Les embauches dans les secteurs de l'informatique, des logiciels, de l'éducation et du commerce de détail ont chuté de 28 % en décembre par rapport à l'année précédente, selon les données compilées par Naukri.com, le plus grand cabinet de conseil en recrutement de l'Inde, bien que les secteurs de l'assurance, de la banque et de l'automobile soient restés stables.

La plateforme en ligne a déclaré avoir constaté une augmentation de près de 14 % du nombre de candidats à l'emploi, soit environ 7,6 millions en 2022 par rapport à l'année précédente.

GRAPHIQUE : Tendances en matière d'embauche dans les différents secteurs - https://www.reuters.com/graphics/INDIA-ECONOMY/EMPLOYMENT/gdpzqwnelvw/chart.png

Selon les dernières données du gouvernement, le nombre de travailleurs rejoignant des entreprises avec des prestations de sécurité sociale a diminué pour le troisième mois consécutif pour atteindre 0,7 million en octobre, tandis que le taux de participation de la main-d'œuvre urbaine a augmenté pour atteindre 47,9 % au cours du trimestre de septembre, en hausse de 1 % par rapport à l'année précédente.

PAS D'EMPLOIS BIEN RÉMUNÉRÉS

De nombreux jeunes travailleurs disent qu'ils préfèrent attendre les emplois qualifiés pour lesquels ils ont été formés, plutôt que d'accepter les emplois subalternes mal payés qui leur sont proposés. Dans certains États comme l'Haryana, le Rajasthan et le Bihar, cette situation a fait grimper le chômage à des niveaux record. Dans l'État d'Haryana, au nord du pays, un centre manufacturier où sont implantées des entreprises mondiales comme Maruti Suzuki, le taux de chômage a atteint un niveau historique de 37,4 % en décembre, alors qu'il était d'environ 20 % avant la pandémie.

"J'ai besoin d'un salaire d'au moins 20 000 roupies après trois ans de cours d'électronique", a déclaré Anjali Yadav, étudiante dans une école polytechnique de Faridabad, qui se trouve dans l'Haryana.
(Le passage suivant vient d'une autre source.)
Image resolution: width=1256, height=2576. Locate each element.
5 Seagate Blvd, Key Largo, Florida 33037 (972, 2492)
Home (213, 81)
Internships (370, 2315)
Les usines et les entreprises ne sont pas prêtes à payer plus de 10 000 à 12 000 roupies par mois, a déclaré Mithlesh Kumar, un dirigeant syndical.

Un autre demandeur d'emploi, Uttam Shaili, 22 ans, a déclaré qu'après deux ans d'études pour devenir mécanicien en électronique, il préférait "rester à la maison" plutôt que d'accepter un emploi mal rémunéré.

RISQUE POUR LA CROISSANCE

Selon les économistes, l'aggravation de la situation de l'emploi pourrait affecter la demande des consommateurs, freiner les investissements privés et nuire aux perspectives de croissance.
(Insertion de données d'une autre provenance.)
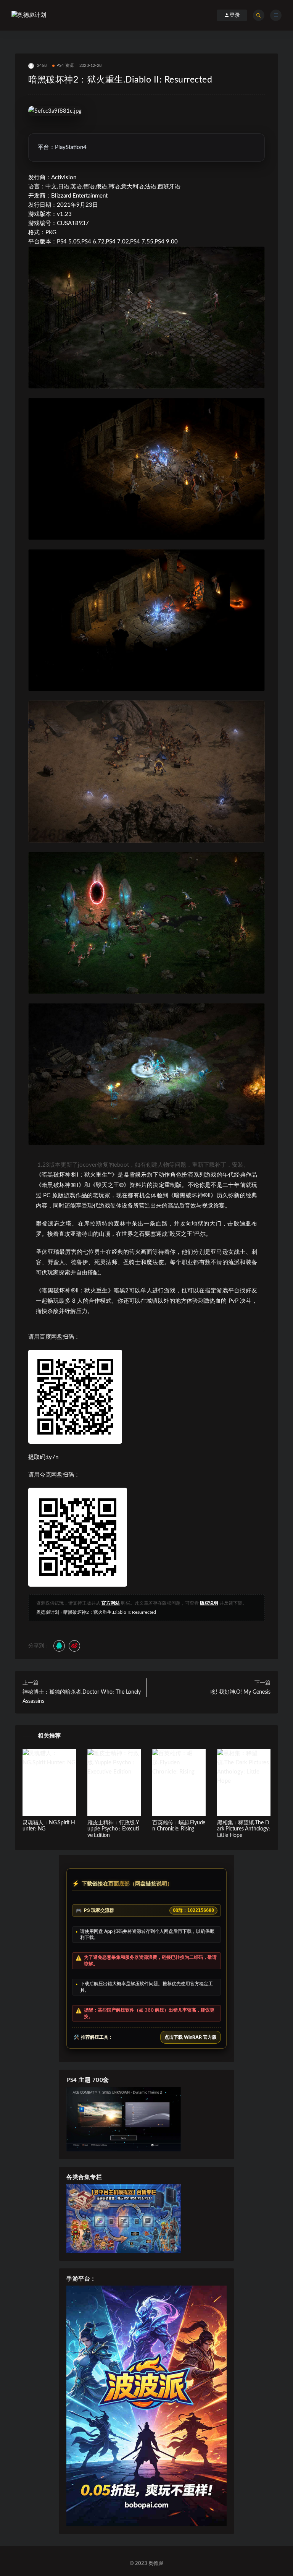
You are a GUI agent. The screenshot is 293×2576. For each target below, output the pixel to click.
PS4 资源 (65, 65)
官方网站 (110, 1603)
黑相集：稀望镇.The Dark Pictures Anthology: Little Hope (243, 1829)
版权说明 (209, 1603)
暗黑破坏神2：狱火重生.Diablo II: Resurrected (109, 1612)
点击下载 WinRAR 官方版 (190, 2037)
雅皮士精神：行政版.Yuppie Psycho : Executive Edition (113, 1829)
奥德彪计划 (47, 1612)
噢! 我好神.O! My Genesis (240, 1692)
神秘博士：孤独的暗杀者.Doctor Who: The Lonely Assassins (82, 1696)
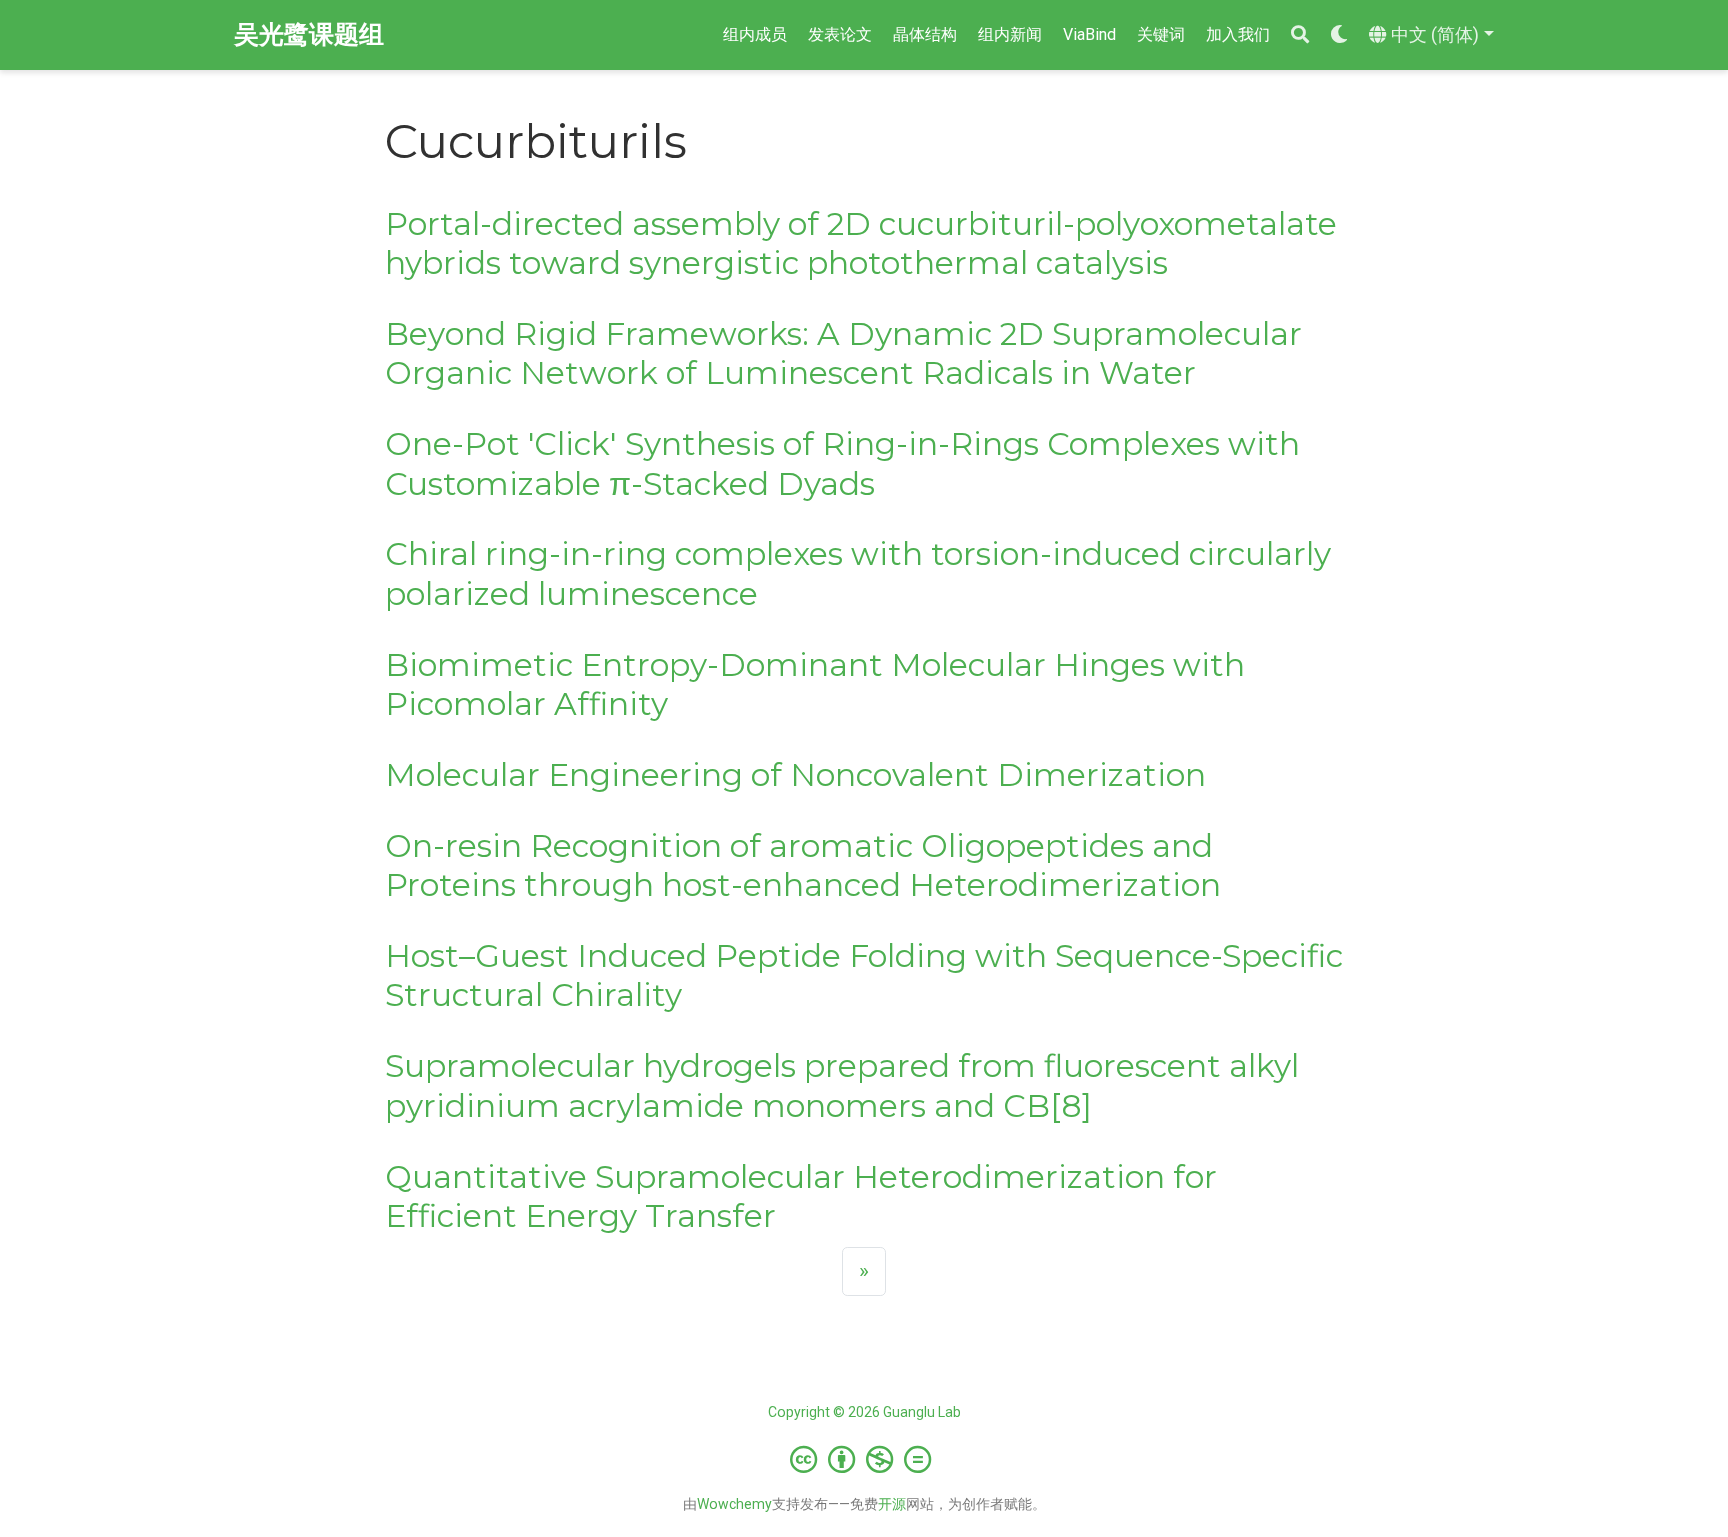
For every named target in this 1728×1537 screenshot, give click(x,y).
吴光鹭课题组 (309, 34)
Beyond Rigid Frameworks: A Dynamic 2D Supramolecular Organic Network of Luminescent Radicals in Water (843, 353)
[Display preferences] (1339, 35)
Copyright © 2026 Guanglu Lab (864, 1412)
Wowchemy (734, 1504)
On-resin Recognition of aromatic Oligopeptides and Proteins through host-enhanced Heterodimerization (803, 865)
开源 (892, 1504)
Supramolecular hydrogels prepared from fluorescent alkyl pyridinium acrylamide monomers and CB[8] (842, 1085)
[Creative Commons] (864, 1459)
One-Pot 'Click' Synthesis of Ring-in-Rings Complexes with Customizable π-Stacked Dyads (842, 463)
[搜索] (1300, 35)
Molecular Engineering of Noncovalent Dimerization (795, 775)
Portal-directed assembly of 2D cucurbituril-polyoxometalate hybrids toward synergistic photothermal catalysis (861, 243)
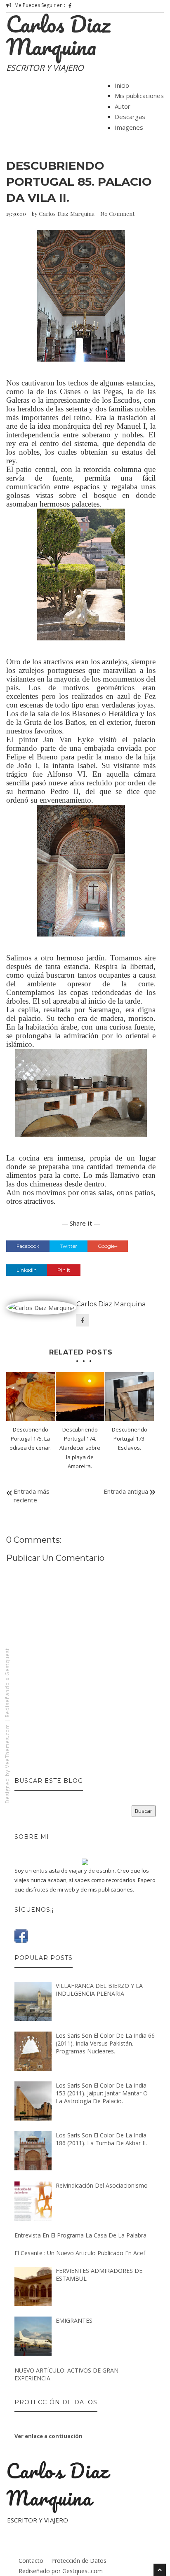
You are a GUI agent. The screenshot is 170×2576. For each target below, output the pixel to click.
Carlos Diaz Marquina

"La perte d'emplois dans le secteur des technologies de l'information et dans certains secteurs manufacturiers a affecté le sentiment des consommateurs, et affectera les dépenses des ménages et les investissements des entreprises", a déclaré Sunil Sinha, économiste chez India Ratings, la branche indienne de l'agence Fitch Ratings.

Il a ajouté qu'il y avait une crainte croissante de nouvelles pertes d'emplois, les entreprises étant confrontées à une demande atone sur le marché intérieur et à l'étranger.

GRAPHIQUE : trajectoire de croissance de l'Inde - https://www.reuters.com/graphics/INDIA-ECONOMY/EMPLOYMENT/egvbymleopq/chart.png

Rahul Gandhi, le leader du principal parti d'opposition, le Congrès, a mis l'accent sur le chômage, les prix élevés et ce qu'il appelle la politique de division de Modi lors d'une marche à pied à travers le pays.

Gopal Krishna Agarwal, porte-parole des affaires économiques du Bharatiya Janata Party de Modi, a déclaré qu'au lieu d'offrir de l'"argent par hélicoptère" aux jeunes chômeurs, le gouvernement Modi a suivi une politique de création d'emplois en stimulant la croissance économique et en soutenant l'industrie manufacturière.

"L'économie est sur la voie de la reprise et l'inflation s'est modérée", a-t-il déclaré. "Le budget annuel du mois prochain poursuivra la politique de stimulation de l'économie par le biais d'incitations dans un plus grand nombre de secteurs.

Les critiques ont déclaré que cela pourrait ne pas fonctionner à court terme.

Les incitations accordées à quelques entreprises ne créent pas suffisamment d'emplois, a déclaré l'économiste Kumar, ajoutant que l'économie connaissait une reprise en forme de "K" - la croissance des grandes entreprises s'accompagnant d'un déclin du nombre de petites entreprises et d'emplois.